Colori regioni: altre 4 zone bianche, il coprifuoco slitta alle 24

Prosegue l'allentamento delle restrizioni Covid

Colori regioni: altre 4 zone bianche, il coprifuoco slitta alle 24

La curva pandemica continua a scendere e la situazione sta progressivamente migliorando in tutta Italia, così si allentano le restrizioni legate al Covid nel nostro Paese. Da oggi altre quattro regioni (Liguria, Veneto, Abruzzo e Umbria) sono in zona bianca e, nelle zone gialle, il coprifuoco slitta dalle 23 alle 24.

La zona bianca

Nella zona bianca viene abolito il coprifuoco, riaprono le piscine al chiuso (suggerito il non utilizzo delle docce), i parchi tematici e divertimento, sale giochi e sale scommesse, così come nei ristoranti non ci sono limitazioni sui tavoli all’aperto e si può sedersi al tavolo fino a 6 persone (o due nuclei familiari) al chiuso.
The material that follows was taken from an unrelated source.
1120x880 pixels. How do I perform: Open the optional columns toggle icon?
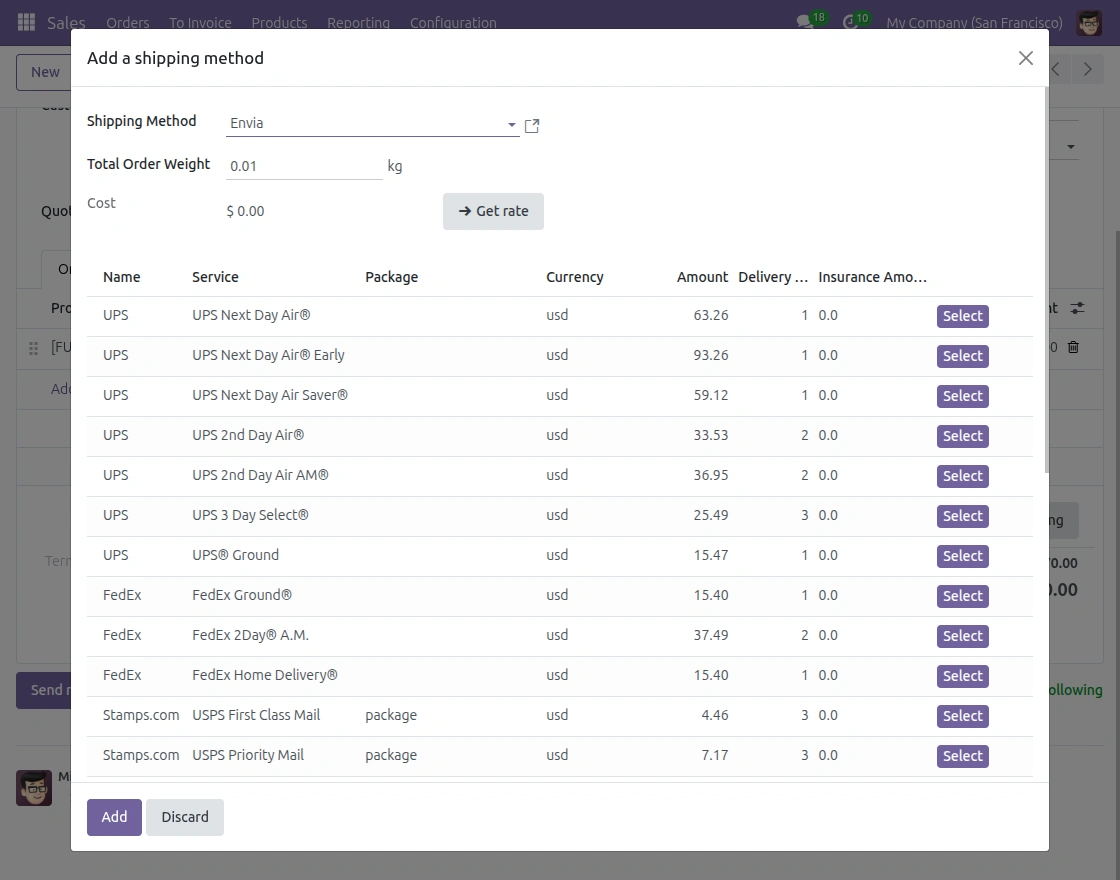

Restano le norme su mascherine e distanziamento, così come è vietato organizzare feste private nelle case. Sono possibili banchetti, dopo le cerimonie civili e religiose, ma tutti gli invitati devono avere il green pass. In discoteca non si può ballare, ma ci sarà, in settimana, una riunione per valutare la riapertura.

Il coprifuoco

Nel resto d’Italia, come dicevamo, è stato comunque spostato il coprifuoco dalle 23 alle 24, per poi essere abolito definitivamente il 21 giugno.

Le prossime tappe

Se continuerà la discesa, dal 14 giugno diventeranno zona bianca anche Lombardia, Lazio, Piemonte, Provincia di Trento, Emilia Romagna e Puglia. Dal 21 toccherà a Provincia di Bolzano, Toscana, Marche, Basilicata, Campania, Calabria e Sicilia e, infine, dal 28 anche alla Valle d’Aosta. Per un’Italia tutta bianca.